Saturday, February 13, 2010

ETF Rewind - Week 6 (2/12/10)

(Click Image to Enlarge/ ETF Rewind Glossary)

Markets made gradual, albeit volatile progress last week that left the S&P 500 (SPY) higher for the first time in a month by about +1.3%. In fact, due to muted closing ranges overall, by some short-term measures equities are actually beginning to look overbought (see the RSI charts below).

The Small-Cap Style ETFs look particularly extended, including IWM, PWT and PWY. However, as these readings maybe exaggerated by the aforementioned narrow range, perhaps markets can build on Friday's late comeback momentum. I'm somewhat skeptical of that, but we'll see. Meanwhile, with nearly 17 days spent under its 20 and 50-day moving averages (which are both pointing lower), I'd suggest that the S&P 500 needs to show stronger signs of recovery strength -- and soon -- if it isn't to be sold for a third leg lower.

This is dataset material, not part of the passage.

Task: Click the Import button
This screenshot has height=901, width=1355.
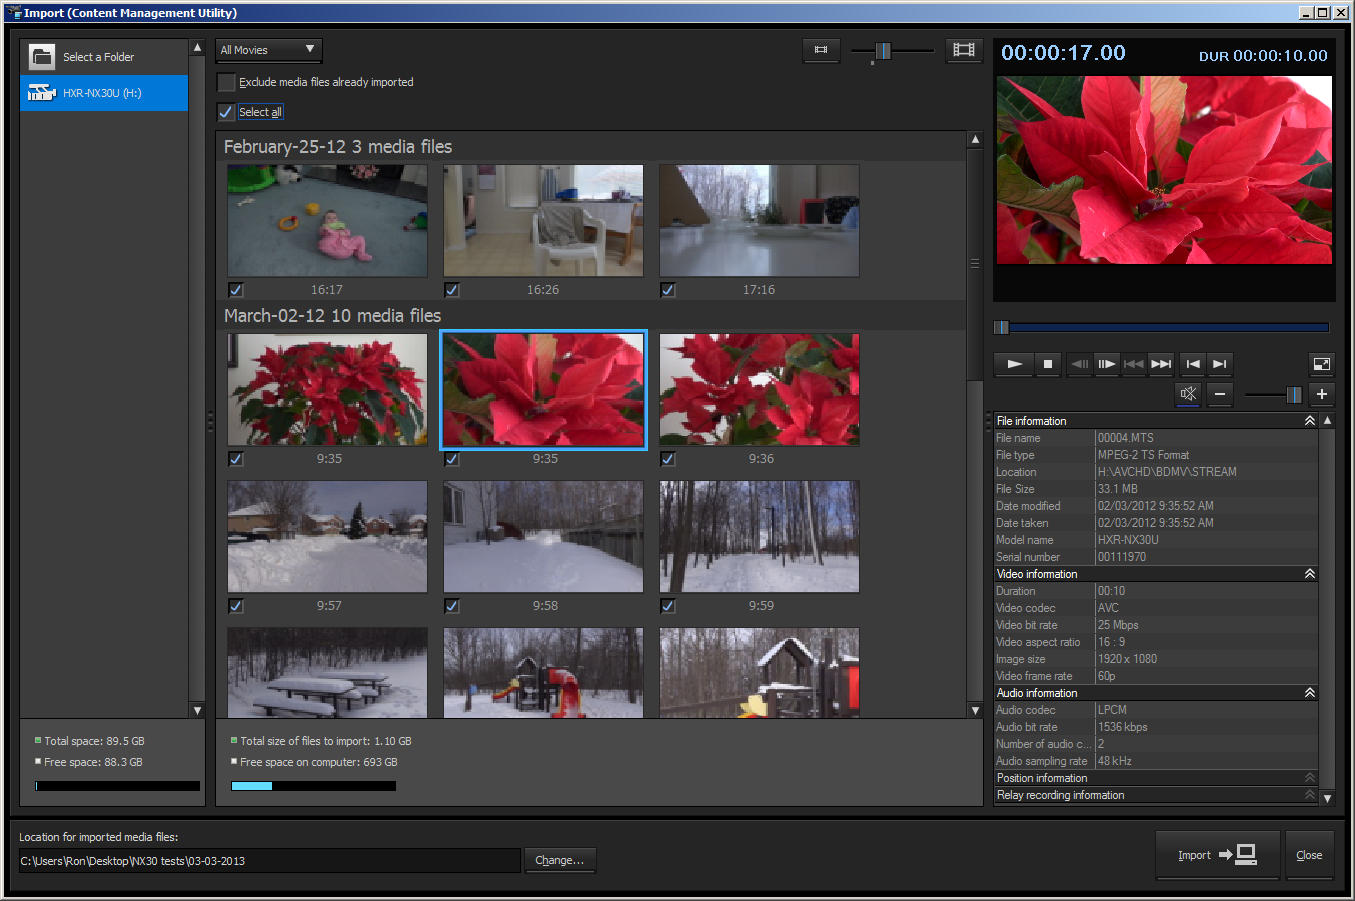Action: [x=1217, y=855]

Lastly, note how a handful of the tracking indices have recently broken their respective ten-month moving averages, including the: EAFE Internationals (EFA), Utilities (XLU) and Commodities (DBC). This type of damage has the potential to feed on itself and minimally takes weeks to repair. At this point the action may be easy to write-off with hope of a recovery/bounce ahead -- but as a potential early warning sign -- I'd suggest that it should likewise be given cicumspect consideration. (See "Trading the 200-Day" from the archives.)

Holiday-shortened Week Seven of 2010 featuring very busy reporting calendars, monthly options expiry, and rotation model selections, as follows:
Have a terrific long weekend!

If you are interested in a significantly more thorough version of this weekly summary, consider taking a look at Market Rewind's nightly ETF Rewind Pro service. In addition to coverage of nearly 200 ETFs across twelve major asset classes, you will find three model portfolios, daily market signals and commentary, pairs trading and various powerful portfolio management tools.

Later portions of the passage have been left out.